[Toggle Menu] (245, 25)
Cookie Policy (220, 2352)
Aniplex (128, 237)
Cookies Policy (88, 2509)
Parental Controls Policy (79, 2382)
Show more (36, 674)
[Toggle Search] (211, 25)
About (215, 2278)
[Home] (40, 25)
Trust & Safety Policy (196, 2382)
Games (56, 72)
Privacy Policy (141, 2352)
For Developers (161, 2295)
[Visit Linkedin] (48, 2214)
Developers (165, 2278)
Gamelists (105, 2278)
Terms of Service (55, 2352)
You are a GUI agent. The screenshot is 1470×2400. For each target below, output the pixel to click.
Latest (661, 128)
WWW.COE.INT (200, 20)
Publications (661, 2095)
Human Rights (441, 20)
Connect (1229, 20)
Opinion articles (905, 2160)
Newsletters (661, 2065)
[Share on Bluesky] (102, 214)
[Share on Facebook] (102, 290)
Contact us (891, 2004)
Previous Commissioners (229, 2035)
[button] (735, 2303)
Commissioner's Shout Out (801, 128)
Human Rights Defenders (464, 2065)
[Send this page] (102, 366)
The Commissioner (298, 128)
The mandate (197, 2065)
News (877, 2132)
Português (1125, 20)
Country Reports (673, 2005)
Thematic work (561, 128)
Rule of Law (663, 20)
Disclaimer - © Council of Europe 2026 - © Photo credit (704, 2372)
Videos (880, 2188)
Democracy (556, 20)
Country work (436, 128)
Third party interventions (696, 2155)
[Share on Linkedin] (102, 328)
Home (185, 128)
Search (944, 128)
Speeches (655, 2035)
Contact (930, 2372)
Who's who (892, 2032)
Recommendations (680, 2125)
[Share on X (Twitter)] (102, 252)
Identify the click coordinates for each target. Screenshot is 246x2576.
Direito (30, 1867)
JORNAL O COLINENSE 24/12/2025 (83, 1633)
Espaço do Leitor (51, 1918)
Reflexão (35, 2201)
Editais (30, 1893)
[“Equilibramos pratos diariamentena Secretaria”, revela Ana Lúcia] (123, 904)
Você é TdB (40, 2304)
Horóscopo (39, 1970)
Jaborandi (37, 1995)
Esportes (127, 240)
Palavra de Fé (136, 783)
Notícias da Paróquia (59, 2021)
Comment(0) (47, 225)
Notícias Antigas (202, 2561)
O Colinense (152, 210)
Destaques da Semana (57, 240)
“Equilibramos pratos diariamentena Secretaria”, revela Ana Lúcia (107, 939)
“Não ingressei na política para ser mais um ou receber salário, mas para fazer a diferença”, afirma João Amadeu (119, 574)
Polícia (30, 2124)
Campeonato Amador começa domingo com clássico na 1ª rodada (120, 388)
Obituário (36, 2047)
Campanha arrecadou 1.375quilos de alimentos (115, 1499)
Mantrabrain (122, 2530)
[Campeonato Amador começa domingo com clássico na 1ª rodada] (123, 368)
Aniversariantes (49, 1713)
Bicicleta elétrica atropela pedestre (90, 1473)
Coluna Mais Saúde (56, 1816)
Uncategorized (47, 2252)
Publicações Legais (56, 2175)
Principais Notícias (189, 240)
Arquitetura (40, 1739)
========================================================================
### What you should do
Could you retype exactly the lines above, starting at the line that contains "Connect (1229, 20)" and ending at the line that contains "Espaço do Leitor (51, 1918)", and nothing more?

### The completed task
Connect (1229, 20)
Opinion articles (905, 2160)
Newsletters (661, 2065)
[Share on Bluesky] (102, 214)
[Share on Facebook] (102, 290)
Contact us (891, 2004)
Previous Commissioners (229, 2035)
[button] (735, 2303)
Commissioner's Shout Out (801, 128)
Human Rights Defenders (464, 2065)
[Send this page] (102, 366)
The Commissioner (298, 128)
The mandate (197, 2065)
News (877, 2132)
Português (1125, 20)
Country Reports (673, 2005)
Thematic work (561, 128)
Rule of Law (663, 20)
Disclaimer - © Council of Europe 2026 - © Photo credit (704, 2372)
Videos (880, 2188)
Democracy (556, 20)
Country work (436, 128)
Third party interventions (696, 2155)
[Share on Linkedin] (102, 328)
Home (185, 128)
Search (944, 128)
Speeches (655, 2035)
Contact (930, 2372)
Who's who (892, 2032)
Recommendations (680, 2125)
[Share on X (Twitter)] (102, 252)
Identify the click coordinates for each target. Screenshot is 246x2576.
Direito (30, 1867)
JORNAL O COLINENSE 24/12/2025 (83, 1633)
Espaço do Leitor (51, 1918)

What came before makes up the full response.